Let's examine the easy one first. Alvarez wants the Sangguniang Kabataan (SK) and the position of barangay kagawad abolished. I like that. It is long overdue.
The SK is a failed experiment. It was supposed to prepare a young corps of dedicated, incorruptible and passionate leaders for the future. It only succeeded in robbing the youth of their idealism.
It was not their fault, make no mistake about that. Their elders, whose wheeling-dealing and unprincipled politics they were supposed to supplant with their own refreshingly selfless brand, never gave them a chance. I even doubt if the SK was conceived without sin. It was never intended to train any other young children for future leadership but theirs.
Alvarez is right. Leave the children to their studies.
He is also on target about doing away with the barangay kagawad. They're as useless as an appendix. Pray tell, what significant function does a kagawad perform that makes him indispensable in barangay governance?

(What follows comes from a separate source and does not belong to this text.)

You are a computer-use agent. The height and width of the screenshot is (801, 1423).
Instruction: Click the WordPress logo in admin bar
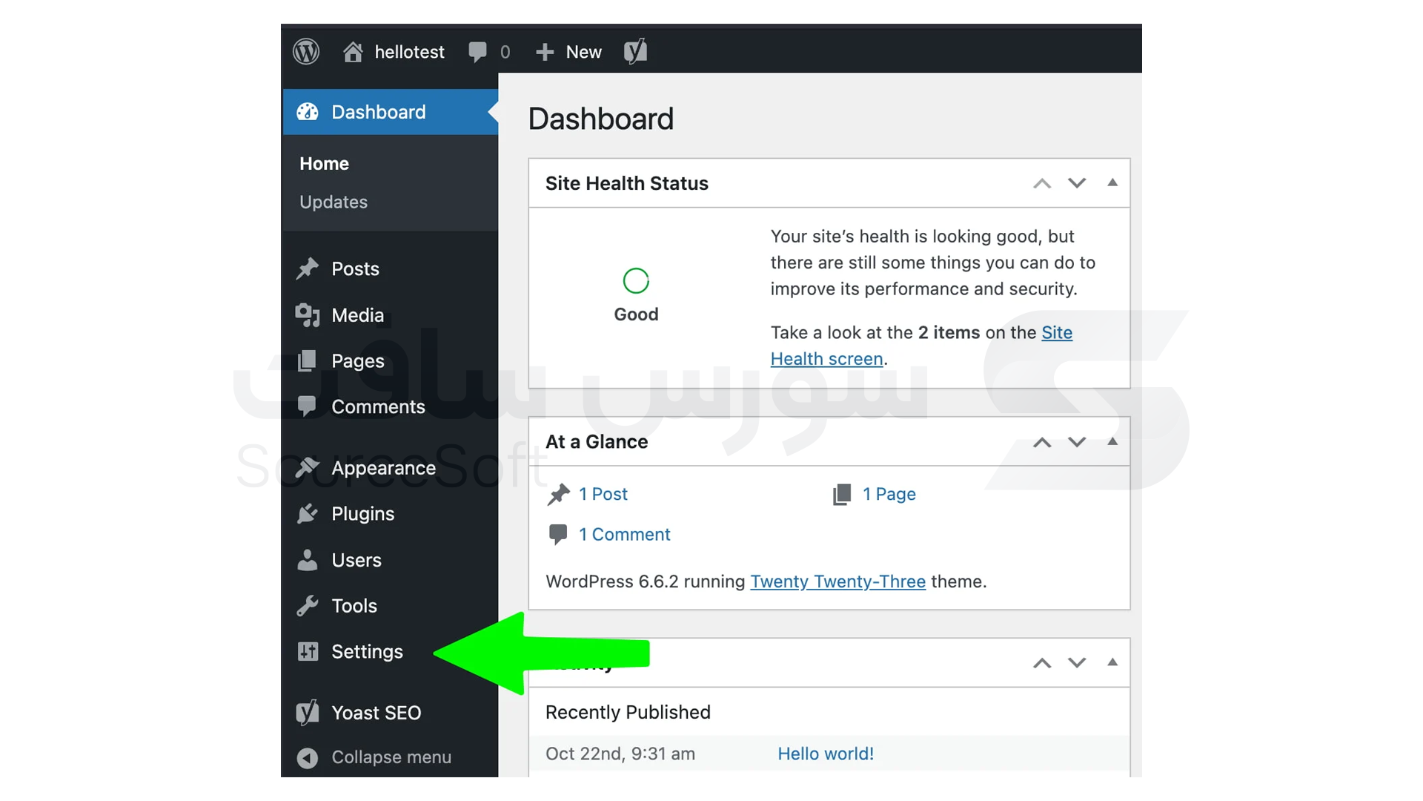pyautogui.click(x=306, y=52)
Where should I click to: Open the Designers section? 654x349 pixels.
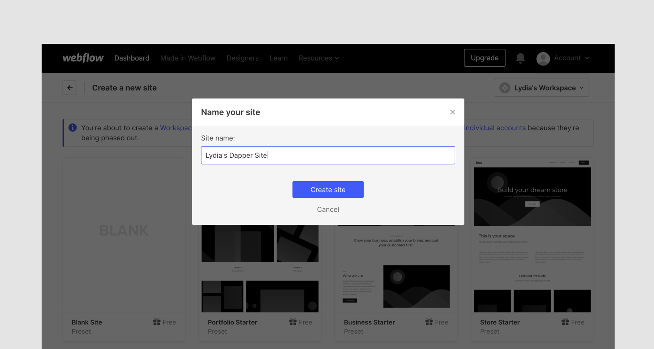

I have misgivings about postponing the barangay elections because it unjustly grants the incumbents longer leash to inflict their incompetence on the people. I have looked forward to transferring my voter's registration to Cebu City so I can vote for a new and hopefully better performing Sambag 1 village head. But I'm willing to wait if that is what it takes to cleanse the local government structure of all unnecessary appendages.
And now to Alvarez's second declaration. In Cebu where he presided over the defection of hundreds of Cebuano politicians to the PDP-Laban, the speaker told the Cebu Daily News that an executive order (EO) is being readied for signature by Presudent Rodrigo Duterte to create a constitutional commission (ConCom) that would study and amend the constitution.
I am perplexed because the constitutional provision on revisions and amendments recognizes only the following three modes of amending the constitution: through a constitutional convention or a constituent assembly or by people's initiative. There is no mention of a ConCom. It is unheard of throughout Sections 1 to 4 of Article XVII of the 1987 constitution.
To his credit, Duterte wanted a convention. His political allies, however, managed to persuade him to let Congress do the job instead since a convention would be expensive.
Now Alvarez is saying that they have no time to study (they do not even have time to pass a law creating the ConCom, thus the resort to the EO) so they want a learned group of individuals to draft the revisions themselves and submit it to Congress for imprimatur before it is submitted to a plebiscite.
What I see is a Congress unwilling (scared?) to entrust to an independent body composed of duly-elected delegates the function of proposing amendments and revisions to the constitution but is too lazy to do it themselves. So they propose to engage the services of another group to do the hard work for them while retaining control of the amendment process by requiring the submission of the draft to them instead of directly to the voters.
The constitution does not expressly prohibit Congress from hiring people to work for them. But since this particular engagement does not relate to the performance of a regular function of the legislature but of a special one, shouldn't they meet as a constitutional assembly first and then hire the ConCom as consultants?
But why resort to this convoluted process when the constitution provides for a simple one? Is there something that worries them which they are reluctant to tell us?